The main purpose of this project is to give you the opportunity to examine the efficiency of your Hashtable and your BSTMap when counting words in the Reddit comment files.
Add code to make it possible to time the reading of the original Reddit comments files. You will want to use System.currentTimeMillis() to determine the time it takes for your map to read in each Reddit comments file. Here is an example of how to do so using the WordCounter as described earlier (using the BSTMap).
WordCounter wc = new WordCounter( );
long startTime = System.currentTimeMillis();
long finishTime = System.currentTimeMillis();
System.out.println("It took: "+(finishTime-startTime)/1000.0+ " second to read in the file of words");
Use code like that above to have your BSTMap read in the 2008 Reddit file 5 times. Record the 5 times, drop the low time, drop the high time, and compute the mean of the remaining three. Repeat this process for the next 7 Reddit files. This should give you 8 run-times associated with your BSTMap.

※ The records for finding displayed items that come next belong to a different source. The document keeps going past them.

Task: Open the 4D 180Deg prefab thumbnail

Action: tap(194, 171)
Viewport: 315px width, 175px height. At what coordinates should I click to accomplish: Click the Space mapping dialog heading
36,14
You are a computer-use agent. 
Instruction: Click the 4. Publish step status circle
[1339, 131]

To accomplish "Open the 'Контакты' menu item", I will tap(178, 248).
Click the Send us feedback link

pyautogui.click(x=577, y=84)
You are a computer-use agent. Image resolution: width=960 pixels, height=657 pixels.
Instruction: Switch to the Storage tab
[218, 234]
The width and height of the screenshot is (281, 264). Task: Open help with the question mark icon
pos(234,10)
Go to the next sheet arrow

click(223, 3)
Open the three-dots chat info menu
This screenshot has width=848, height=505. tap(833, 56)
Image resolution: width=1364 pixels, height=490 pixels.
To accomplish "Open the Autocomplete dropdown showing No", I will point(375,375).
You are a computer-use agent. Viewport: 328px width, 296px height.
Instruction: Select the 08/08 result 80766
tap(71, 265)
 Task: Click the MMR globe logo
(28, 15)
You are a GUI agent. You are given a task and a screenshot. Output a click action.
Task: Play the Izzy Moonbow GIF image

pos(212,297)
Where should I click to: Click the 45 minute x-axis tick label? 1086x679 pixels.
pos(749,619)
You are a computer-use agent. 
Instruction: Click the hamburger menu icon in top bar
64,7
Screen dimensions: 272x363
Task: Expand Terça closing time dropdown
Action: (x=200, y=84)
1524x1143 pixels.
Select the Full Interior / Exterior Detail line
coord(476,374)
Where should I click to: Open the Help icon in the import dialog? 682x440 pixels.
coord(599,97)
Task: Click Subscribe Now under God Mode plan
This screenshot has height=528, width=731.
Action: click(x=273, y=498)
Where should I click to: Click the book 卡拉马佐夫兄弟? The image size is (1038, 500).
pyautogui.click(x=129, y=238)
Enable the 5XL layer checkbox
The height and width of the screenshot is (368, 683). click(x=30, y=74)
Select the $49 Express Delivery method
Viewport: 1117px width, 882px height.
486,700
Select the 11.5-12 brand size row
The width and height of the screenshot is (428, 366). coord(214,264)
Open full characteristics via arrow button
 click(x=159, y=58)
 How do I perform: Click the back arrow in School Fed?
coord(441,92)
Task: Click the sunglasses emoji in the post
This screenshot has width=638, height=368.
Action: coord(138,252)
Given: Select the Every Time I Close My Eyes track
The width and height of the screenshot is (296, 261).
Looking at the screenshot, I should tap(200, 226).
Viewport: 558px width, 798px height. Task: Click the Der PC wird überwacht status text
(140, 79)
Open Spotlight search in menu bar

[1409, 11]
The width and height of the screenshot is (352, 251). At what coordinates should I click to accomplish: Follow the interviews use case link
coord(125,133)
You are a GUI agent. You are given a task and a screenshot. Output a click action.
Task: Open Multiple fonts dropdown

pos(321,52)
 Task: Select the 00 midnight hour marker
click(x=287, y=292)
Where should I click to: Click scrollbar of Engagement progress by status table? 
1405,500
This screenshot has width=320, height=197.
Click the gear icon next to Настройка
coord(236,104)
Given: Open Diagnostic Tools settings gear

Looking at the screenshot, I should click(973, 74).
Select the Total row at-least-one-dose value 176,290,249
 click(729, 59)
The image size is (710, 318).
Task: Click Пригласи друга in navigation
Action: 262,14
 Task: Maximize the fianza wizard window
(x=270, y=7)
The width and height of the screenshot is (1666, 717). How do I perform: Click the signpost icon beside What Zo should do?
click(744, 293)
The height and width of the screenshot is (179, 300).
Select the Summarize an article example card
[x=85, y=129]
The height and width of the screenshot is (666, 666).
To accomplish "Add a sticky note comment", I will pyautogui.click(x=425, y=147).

Repeat the process with your Hashtable, i.e. replace the BSTMap in your word counter with a hashtable.
Use a spreadsheet program to report the numbers with a line graph (one line per data structure, the x-axis should be the year and the y-axis should be the runtime). If there are any trends, describe them.
Analyze the performance of your BSTMap and Hashtable to see if they perform "ideally". For your Hashtable, that will involve counting collisions. For your BSTMap, that will involve determining the height of the tree. Report this information in your writeup.
Each assignment will have a set of suggested extensions. The required
tasks constitute about 85% of the assignment, and if you do only the
required tasks and do them well you will earn a B+. To earn a higher
grade, you need to undertake at least one extension. The difficulty
and quality of the extension or extensions will determine your final
grade for the assignment. One significant extension, or 2-3 smaller
ones, done well, is typical.
Use additional files to test the (time and/or space) efficiency of your implementations.
Examine the space efficiency of your implementations. One way to do this would be to refrain from using the -Xmx512m flag. Count words of files of increasing sizes. See what is the size of the smallest size that crashes your program. Does a smaller file crash the Hashtable code or the BSTMap code? Why?
Improve the time-efficiency of one of your data structures. Explain what you did and report the improvement in speed.
For any assignment, a good extension will be to implement a Java class
yourself and demonstrate that it has the same functionality as the
Java class. For example, you could implement your own ArrayList class
for this assignment.
For any assignment, a good extension will be to annotate your code to indicate all places where memory is "lost" (in other words, each place where the last remaining reference to an object is either destroyed or is given a new value). If you do this extension, please indicate so in your write-up.
Make your writeup for the project a wiki page in your personal
space. If you have questions about making a wiki page, stop by of our
offices or ask in lab.
Your writeup should have a simple format.
A brief description of the overall project, in your own words.
An explanation of your solution, focusing on the interesting bits. In
this assignment, for example, collision-handling is likely the most interesting bit. You can include code snippets in your writeup to help describe your solution. A code snippet is usually
less than 10 lines of code.
Printouts, pictures, or results to show what you did. For this
assignment, you should include the graph of run times.
Other results to demonstrate extensions you undertook.
A brief conclusion and description of what you learned.
A list of people you worked with, including TAs, and instructors. Include in that list anyone whose code you may have seen, such as those of friends who have taken the course in a previous semester.
Once you have written up your assignment, give the page the label:
You can give any wiki page a label using the label field at the bottom
of the page. The label is different from the title.
Do not put code on your writeup page or anywhere it can be publicly
accessed. To hand in code, put it in your folder on the Courses fileserver. Create a directory for each project inside the private folder inside your username folder.
When you are done with the lab exercises, you may start on the rest of the project.